- **WHAT YOU WILL DO**: Nothing but the lines from the one containing "Task: Expand the Volume (24h) chevron arrow" through the last line of the data below should be returned, each copied exactly.

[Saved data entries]
=== Begin Enclosure ===

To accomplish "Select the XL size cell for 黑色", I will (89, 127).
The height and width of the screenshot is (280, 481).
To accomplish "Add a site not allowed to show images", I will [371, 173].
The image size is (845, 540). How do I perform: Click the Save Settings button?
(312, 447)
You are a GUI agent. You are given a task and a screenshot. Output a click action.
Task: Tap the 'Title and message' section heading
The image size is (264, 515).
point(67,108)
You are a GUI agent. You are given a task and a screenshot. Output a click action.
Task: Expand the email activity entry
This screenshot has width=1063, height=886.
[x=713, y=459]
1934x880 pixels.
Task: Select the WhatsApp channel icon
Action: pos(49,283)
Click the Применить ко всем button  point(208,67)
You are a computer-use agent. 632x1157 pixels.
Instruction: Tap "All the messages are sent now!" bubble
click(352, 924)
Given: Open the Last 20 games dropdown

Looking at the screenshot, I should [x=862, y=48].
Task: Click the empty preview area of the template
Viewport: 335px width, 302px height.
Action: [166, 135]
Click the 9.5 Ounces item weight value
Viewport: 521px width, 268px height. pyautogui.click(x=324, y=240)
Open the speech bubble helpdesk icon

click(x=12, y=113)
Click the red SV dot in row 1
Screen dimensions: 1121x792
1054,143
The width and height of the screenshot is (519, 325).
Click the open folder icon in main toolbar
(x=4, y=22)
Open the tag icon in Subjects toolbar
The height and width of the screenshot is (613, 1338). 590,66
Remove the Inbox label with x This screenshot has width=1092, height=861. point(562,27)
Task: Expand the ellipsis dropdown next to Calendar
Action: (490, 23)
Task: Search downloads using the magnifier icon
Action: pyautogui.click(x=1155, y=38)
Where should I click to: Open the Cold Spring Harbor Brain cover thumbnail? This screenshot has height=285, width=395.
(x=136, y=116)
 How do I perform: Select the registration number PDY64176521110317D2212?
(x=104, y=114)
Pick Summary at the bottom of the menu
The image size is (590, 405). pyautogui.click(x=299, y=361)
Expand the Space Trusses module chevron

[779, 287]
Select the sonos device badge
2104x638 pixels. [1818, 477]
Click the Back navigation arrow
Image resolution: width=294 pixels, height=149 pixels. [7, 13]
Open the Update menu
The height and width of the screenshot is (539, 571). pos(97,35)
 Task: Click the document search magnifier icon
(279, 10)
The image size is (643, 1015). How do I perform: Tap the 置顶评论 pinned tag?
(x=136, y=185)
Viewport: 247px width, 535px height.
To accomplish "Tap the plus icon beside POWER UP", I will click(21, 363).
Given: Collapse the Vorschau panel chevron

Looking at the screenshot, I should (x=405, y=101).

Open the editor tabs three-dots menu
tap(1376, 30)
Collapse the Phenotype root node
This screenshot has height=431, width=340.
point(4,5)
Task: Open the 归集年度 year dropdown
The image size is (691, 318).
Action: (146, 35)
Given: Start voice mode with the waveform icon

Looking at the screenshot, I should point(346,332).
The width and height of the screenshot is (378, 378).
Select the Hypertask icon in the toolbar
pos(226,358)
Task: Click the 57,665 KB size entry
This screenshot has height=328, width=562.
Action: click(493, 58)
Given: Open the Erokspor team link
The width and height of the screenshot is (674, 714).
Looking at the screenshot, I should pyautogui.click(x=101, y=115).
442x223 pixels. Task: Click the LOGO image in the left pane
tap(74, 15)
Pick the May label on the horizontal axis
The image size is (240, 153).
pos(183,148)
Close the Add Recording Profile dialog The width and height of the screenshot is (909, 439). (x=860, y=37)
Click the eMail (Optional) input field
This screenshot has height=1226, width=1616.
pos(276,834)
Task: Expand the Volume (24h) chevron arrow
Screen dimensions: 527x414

=== End Enclosure ===

- **ANSWER BELOW**:
Task: Expand the Volume (24h) chevron arrow
Screen dimensions: 527x414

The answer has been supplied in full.